Exercise:
Your answer should consist only of the lines below from the one with "Task: Click the right end of the rounded pill" through the one with "Click the Canceled", copied exactly.

Extracted records:
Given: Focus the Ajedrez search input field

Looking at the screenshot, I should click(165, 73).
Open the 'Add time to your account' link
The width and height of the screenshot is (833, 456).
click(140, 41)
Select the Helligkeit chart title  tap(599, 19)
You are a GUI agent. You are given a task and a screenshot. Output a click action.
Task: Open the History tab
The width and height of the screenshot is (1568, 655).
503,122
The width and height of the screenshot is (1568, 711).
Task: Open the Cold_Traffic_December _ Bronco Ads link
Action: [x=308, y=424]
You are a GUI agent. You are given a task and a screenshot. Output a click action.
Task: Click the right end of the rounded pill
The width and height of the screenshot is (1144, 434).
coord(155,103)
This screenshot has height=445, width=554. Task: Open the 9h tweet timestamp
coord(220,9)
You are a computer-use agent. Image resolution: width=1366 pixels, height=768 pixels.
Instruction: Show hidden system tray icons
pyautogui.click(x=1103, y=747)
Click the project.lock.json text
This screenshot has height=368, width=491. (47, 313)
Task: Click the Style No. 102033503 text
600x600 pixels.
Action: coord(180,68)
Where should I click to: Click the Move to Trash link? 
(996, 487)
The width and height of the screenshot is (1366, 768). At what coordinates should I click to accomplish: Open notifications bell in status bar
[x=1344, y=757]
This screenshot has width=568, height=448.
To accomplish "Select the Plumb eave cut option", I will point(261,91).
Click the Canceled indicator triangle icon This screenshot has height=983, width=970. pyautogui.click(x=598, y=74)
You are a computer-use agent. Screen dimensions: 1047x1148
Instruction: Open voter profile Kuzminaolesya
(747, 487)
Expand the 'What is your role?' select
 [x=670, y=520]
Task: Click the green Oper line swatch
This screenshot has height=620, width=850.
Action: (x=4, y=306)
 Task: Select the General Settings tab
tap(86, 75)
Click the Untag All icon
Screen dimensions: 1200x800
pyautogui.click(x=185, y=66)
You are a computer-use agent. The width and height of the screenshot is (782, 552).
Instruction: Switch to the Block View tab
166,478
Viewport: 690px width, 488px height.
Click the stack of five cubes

Reply:
Task: Click the right end of the rounded pill
The width and height of the screenshot is (1144, 434).
coord(155,103)
This screenshot has height=445, width=554. Task: Open the 9h tweet timestamp
coord(220,9)
You are a computer-use agent. Image resolution: width=1366 pixels, height=768 pixels.
Instruction: Show hidden system tray icons
pyautogui.click(x=1103, y=747)
Click the project.lock.json text
This screenshot has height=368, width=491. (47, 313)
Task: Click the Style No. 102033503 text
600x600 pixels.
Action: coord(180,68)
Where should I click to: Click the Move to Trash link? 
(996, 487)
The width and height of the screenshot is (1366, 768). At what coordinates should I click to accomplish: Open notifications bell in status bar
[x=1344, y=757]
This screenshot has width=568, height=448.
To accomplish "Select the Plumb eave cut option", I will point(261,91).
Click the Canceled indicator triangle icon This screenshot has height=983, width=970. pyautogui.click(x=598, y=74)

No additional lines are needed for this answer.